Furthermore, Roubos et al. (2014) reported that the negative impacts of insecticides can be reduced when these chemicals are applied directly to the soil. Morales-Rodriguez and Peck (2009) noted that synergistic combinations of biological and chemical insecticides may be promising alternatives for pest control. In addition, Xavier et al. (2010) suggested using botanical insecticides as an alternative because those were not associated with adverse effects on stingless bees in their study. Brown et al. 2016, mentioned actions to mitigate the negative impacts of pesticides through new laws implementing chronic and sublethal trials, as well as field trials with different species of pollinators before the release of new pesticides. Through good agricultural practises, the environment, the profitability of agriculture and food safety will all benefit (Nocelli et al. 2011; Goulson et al. 2015; Kessler et al. 2015).

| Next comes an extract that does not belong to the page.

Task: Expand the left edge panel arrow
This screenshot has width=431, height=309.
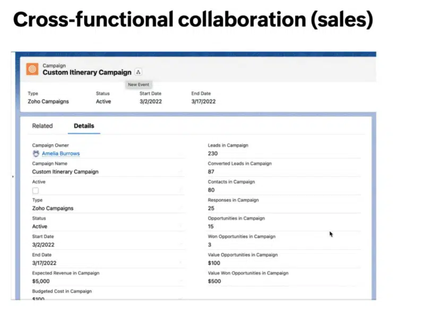Action: (13, 176)
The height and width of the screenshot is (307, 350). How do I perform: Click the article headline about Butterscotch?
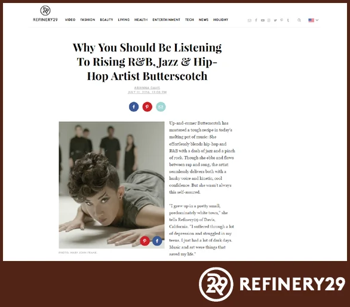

The differences in susceptibility between the tested stingless bees and A. mellifera highlight the importance of including other bee species in the toxicity assays required for pesticide registration to ensure that native bees are protected (Decourtye et al. 2013; Arena and Sgolastra 2014). Thus, we suggest that new analyses of the lethal and sublethal effects of pesticides recommended for use in bee-attracting crops be carried out on stingless bee species through both field and semi-field experiments with a view toward ensuring the preservation of biodiversity, the safety of native bee species and the sustainability of pollination services.